Funding that is likely to be maintained:
- Israel security programs
- The President’s Emergency Plan for AIDS Relief (PEPFAR)
- The Global Fund for AIDS, Tuberculosis and Malaria
Funding that is likely to be decreased:
- The United Nations and affiliated agencies
- UN Peacekeepers
- S. Global Climate Change Initiative and the Green Climate fund
- The World Bank
- The State Department’s Educational and Cultural Exchange Programs
Will other funding sources replace US government funding?
This is also very difficult to say. The US government is a huge donor and it is difficult to fill the gap a 28% cut would leave. However, there has been some show that alternative income sources are available. Domestically, when funding for Planned Parenthood and Meals on Wheels was threatened, individual giving for those causes drastically increased. Internationally, after the Global Gag rule was instituted, the Dutch government and others pledged to fill the funding gap the US rule will cause. It is possible others will step up to fill the other important gaps left by US aid.
How will this effect organizations not directly reliant on US government funding?
As the US government funds in over 180 countries on a broad range of issues, adecrease in foreign commitments will likely have wide-spread effects even for those not directly receiving US government funding.
The US government funds many large organizations that in turn sub-grant or provide services to other organizations, including: numerous multilateral aid organizations; other governments; international development consultants and service providers; development banks; and INGOs which may partner or sub-contract to national and grassroots NGOs. The new administration is looking to reduce these commitments, particularly to the United Nations. As the United States currently contributes to over one-fifth the UN’s annual budget, the potential large cuts will diminish UN aid programs, partnerships, and support. So, organizations relying on the UN or others that are in turn funded by the US government may face budget challenges.It is recommended that all NGOs should check with their current donors. Even if you are not directly receiving USAID grants, your donors might be.

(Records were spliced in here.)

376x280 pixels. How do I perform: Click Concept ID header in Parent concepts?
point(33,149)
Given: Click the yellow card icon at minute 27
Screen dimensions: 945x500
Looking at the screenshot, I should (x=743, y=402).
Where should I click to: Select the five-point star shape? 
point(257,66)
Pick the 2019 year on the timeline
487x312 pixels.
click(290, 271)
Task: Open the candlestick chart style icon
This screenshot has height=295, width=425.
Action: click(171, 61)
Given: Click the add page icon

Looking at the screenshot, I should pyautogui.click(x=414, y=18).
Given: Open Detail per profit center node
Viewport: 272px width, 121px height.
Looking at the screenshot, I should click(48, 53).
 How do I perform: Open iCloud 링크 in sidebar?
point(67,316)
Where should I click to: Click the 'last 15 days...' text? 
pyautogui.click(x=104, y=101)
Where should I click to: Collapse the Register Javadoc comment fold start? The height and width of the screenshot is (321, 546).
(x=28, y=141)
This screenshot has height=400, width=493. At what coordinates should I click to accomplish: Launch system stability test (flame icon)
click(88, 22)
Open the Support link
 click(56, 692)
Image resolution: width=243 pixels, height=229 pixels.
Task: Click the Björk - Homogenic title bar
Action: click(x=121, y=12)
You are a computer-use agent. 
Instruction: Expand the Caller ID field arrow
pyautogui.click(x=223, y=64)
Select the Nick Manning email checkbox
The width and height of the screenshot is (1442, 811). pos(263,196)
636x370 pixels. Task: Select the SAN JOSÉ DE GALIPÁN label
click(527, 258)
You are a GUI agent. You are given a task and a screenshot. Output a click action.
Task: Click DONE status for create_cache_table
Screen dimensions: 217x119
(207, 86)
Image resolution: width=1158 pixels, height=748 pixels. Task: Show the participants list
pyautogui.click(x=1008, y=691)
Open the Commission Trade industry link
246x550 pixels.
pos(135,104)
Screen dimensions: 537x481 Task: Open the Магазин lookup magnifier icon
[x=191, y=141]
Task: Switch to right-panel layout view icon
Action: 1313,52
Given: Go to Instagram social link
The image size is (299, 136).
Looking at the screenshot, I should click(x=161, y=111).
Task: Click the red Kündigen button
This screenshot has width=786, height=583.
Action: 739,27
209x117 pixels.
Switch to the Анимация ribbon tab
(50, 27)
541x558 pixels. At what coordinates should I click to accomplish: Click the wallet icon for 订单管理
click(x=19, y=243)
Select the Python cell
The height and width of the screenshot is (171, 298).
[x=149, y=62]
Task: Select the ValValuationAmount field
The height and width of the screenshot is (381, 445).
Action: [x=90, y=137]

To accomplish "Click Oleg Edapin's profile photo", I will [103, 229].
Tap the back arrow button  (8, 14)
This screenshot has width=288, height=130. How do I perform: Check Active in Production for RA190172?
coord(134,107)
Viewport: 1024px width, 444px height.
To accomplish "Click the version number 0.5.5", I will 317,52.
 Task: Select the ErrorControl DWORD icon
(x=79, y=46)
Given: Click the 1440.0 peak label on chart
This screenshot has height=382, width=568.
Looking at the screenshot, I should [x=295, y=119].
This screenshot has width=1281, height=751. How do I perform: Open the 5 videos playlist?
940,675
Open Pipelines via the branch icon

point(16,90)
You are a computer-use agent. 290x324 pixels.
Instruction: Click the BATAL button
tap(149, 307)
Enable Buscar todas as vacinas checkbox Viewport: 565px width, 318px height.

Additionally, decreases in US foreign aid decreases the total amount of funding available for international development in 2018. This will increase the competition for remaining US government funding as well as increase competition for other funding opportunities. Even organizations that have no reliance on the US government will find competition for foreign aid money increase as many programs once supported by the US government turn elsewhere for funding.